ECB. 2016; 5(12): 524-530


PHASE COMPOSITION, THERMAL BEHAVIOR AND MAGNETIC PROPERTIES OF ZINC- AND NICKEL-BEARING POWDERS FORMED ON THE STEEL SURFACE IN AN OPENAIR SYSTEM

O. Lavrynenko, N. Dudchenko, O. Pavlenko, A. Brik.




Abstract

The nanosized powders formed on the steel surface in contact with aqueous solutions of zinc and nickel inorganic salts have been studied
using an X-ray diffraction method, thermal analytical measurements (TG / DTG, DTA), scanning electron microscopy and magnetometry.
It has been shown that a single mineral phase of a non-stoichiometric spinel ferrite is formed when zinc and nickel nitrate solutions were
used as the dispersion medium, but in the presence of chloride-containing salts three mineral phases (spinel ferrite, lepidocrocite, and
goethite) are formed in the phase composition of the surface powders. When sulfate solutions were chosen as the dispersion medium the
mixed hydroxysulfate layered double hydroxides (LDHs) simultaneously appeared among other components of the powders. Due to cation
exchange between Fe2+ and Zn2+ or Ni2+ the mixed LDH structures achieved stability against further oxidation and thermal transformation.

**EXERCISE INSTRUCTIONS**
Condense the paragraph of the abstract on zinc- and nickel-bearing powders that begins "The nanosized powders formed on the steel surface" into a short bulleted list that keeps its main findings.

**ENTRIES SHOWN**

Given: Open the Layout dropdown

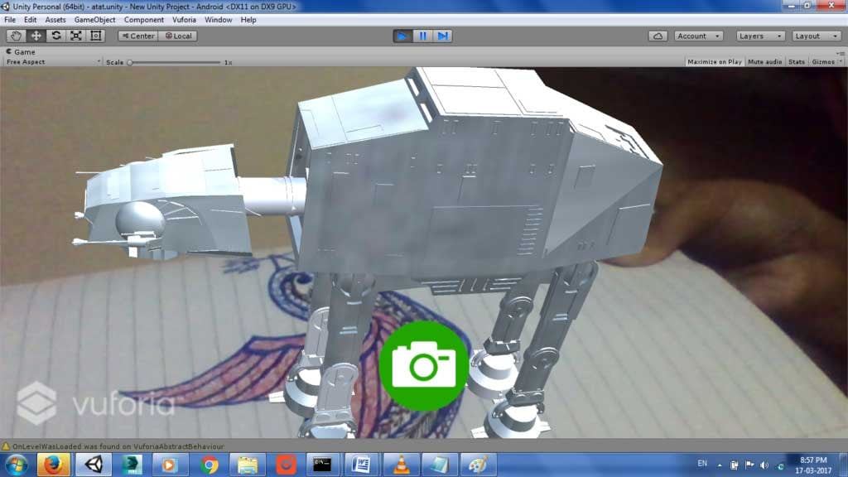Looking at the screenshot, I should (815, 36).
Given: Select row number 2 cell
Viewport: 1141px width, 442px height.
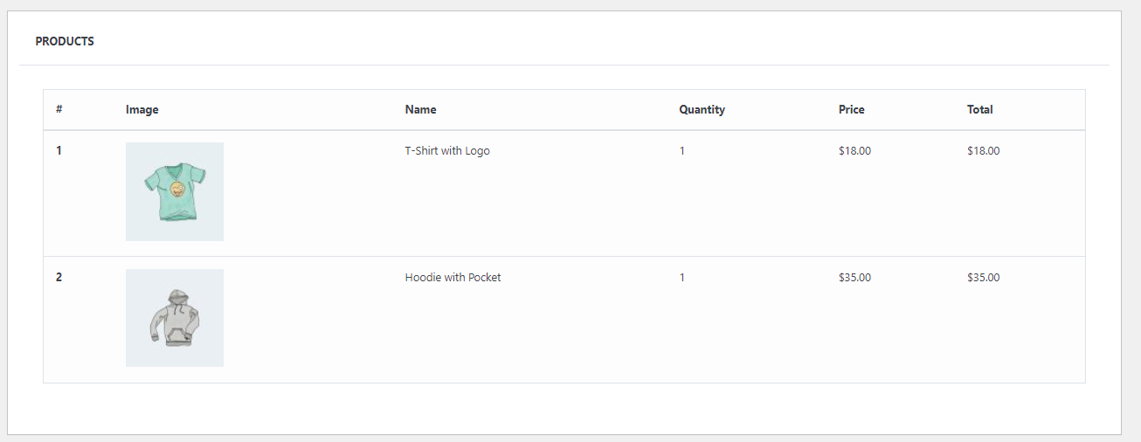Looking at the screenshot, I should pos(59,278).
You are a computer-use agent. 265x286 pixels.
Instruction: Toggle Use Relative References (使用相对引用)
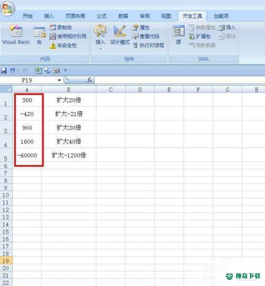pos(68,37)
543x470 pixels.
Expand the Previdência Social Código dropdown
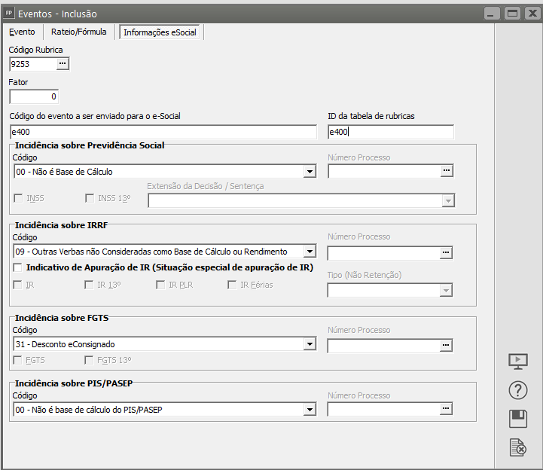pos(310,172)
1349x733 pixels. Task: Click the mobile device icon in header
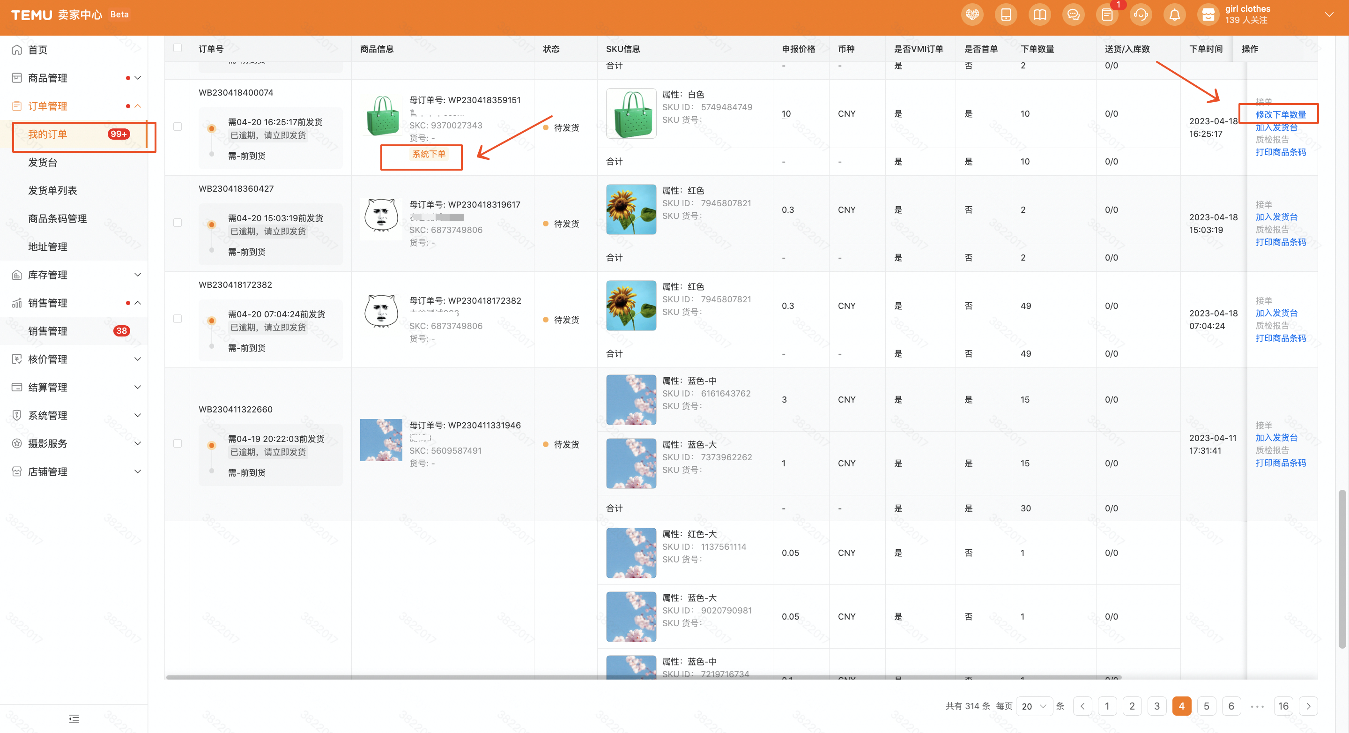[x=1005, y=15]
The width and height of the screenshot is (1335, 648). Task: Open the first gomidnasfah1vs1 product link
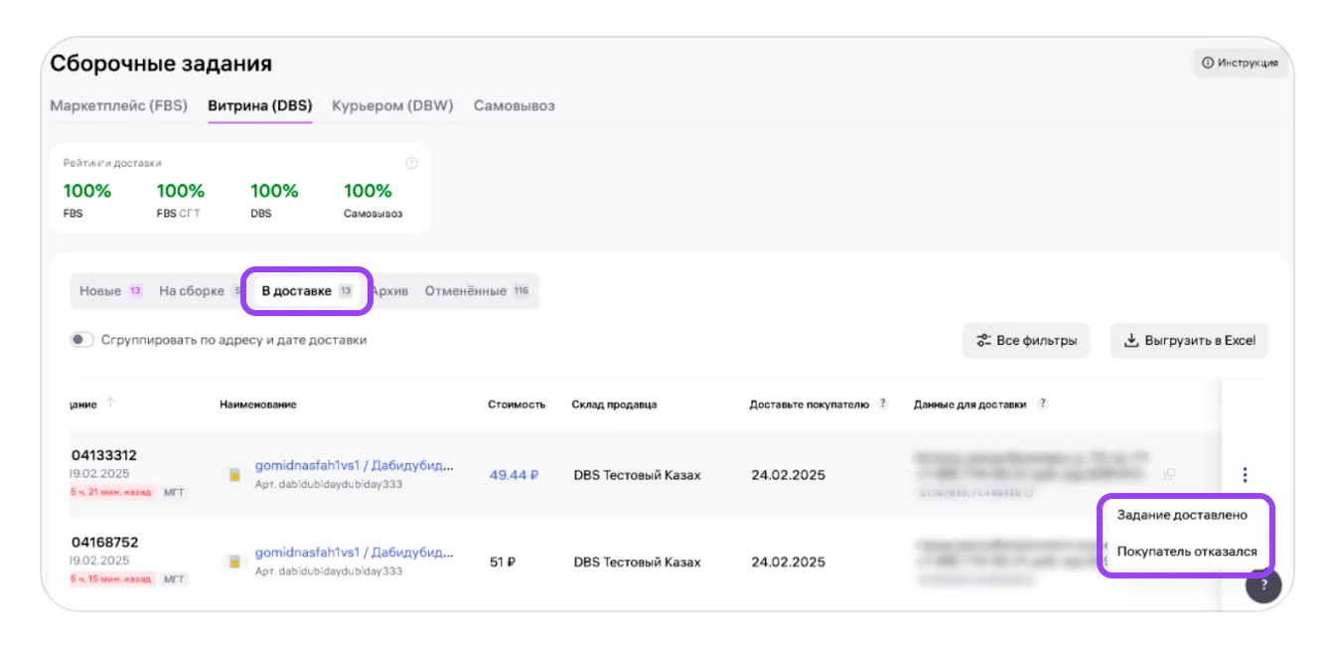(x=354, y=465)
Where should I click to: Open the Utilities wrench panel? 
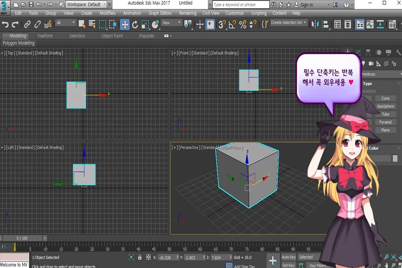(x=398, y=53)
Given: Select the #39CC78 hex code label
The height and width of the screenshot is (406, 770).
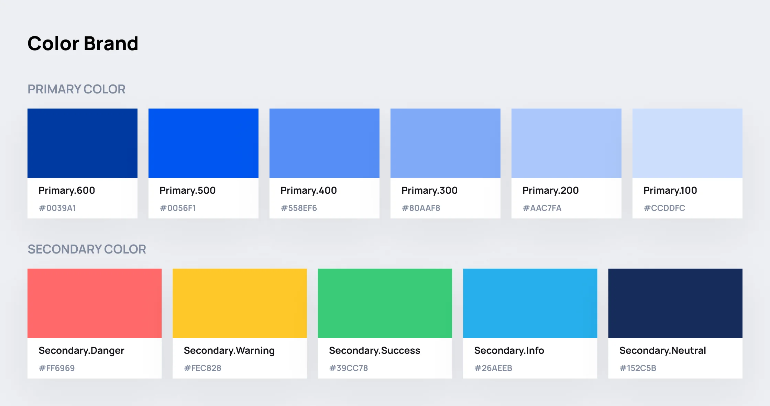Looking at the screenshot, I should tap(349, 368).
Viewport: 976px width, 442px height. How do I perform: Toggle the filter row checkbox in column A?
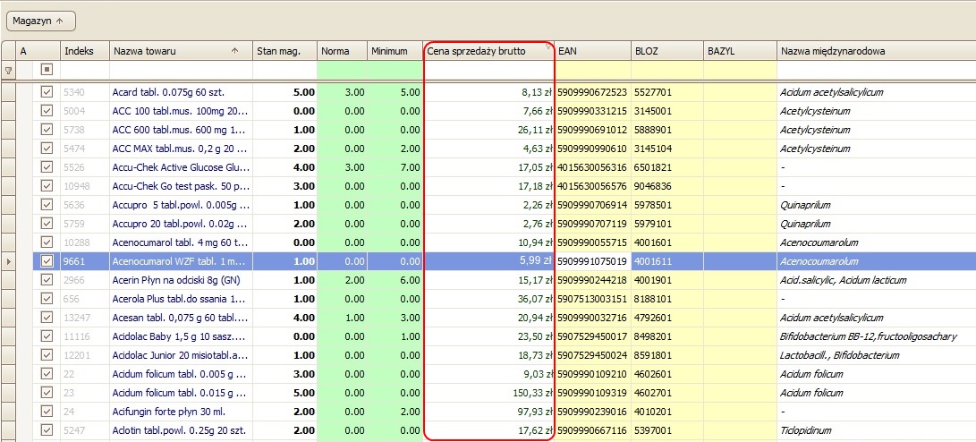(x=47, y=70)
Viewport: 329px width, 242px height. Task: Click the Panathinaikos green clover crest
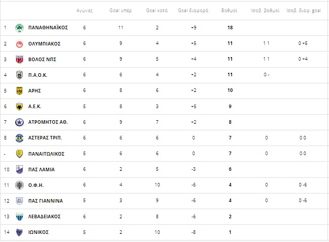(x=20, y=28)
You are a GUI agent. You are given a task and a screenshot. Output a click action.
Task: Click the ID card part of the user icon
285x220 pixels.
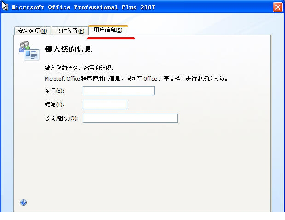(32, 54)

**WRITTEN RESPONSE**
- Nanosized powders formed on steel in contact with aqueous zinc and nickel inorganic salt solutions were studied by X-ray diffraction, thermal analysis (TG/DTG, DTA), scanning electron microscopy and magnetometry.
- Nitrate solutions: a single mineral phase, a non-stoichiometric spinel ferrite, forms.
- Chloride-containing solutions: three mineral phases form, namely spinel ferrite, lepidocrocite and goethite.
- Sulfate solutions: mixed hydroxysulfate layered double hydroxides (LDHs) also appear among the powder components.
- Cation exchange between Fe2+ and Zn2+ or Ni2+ makes the mixed LDH structures stable against further oxidation and thermal transformation.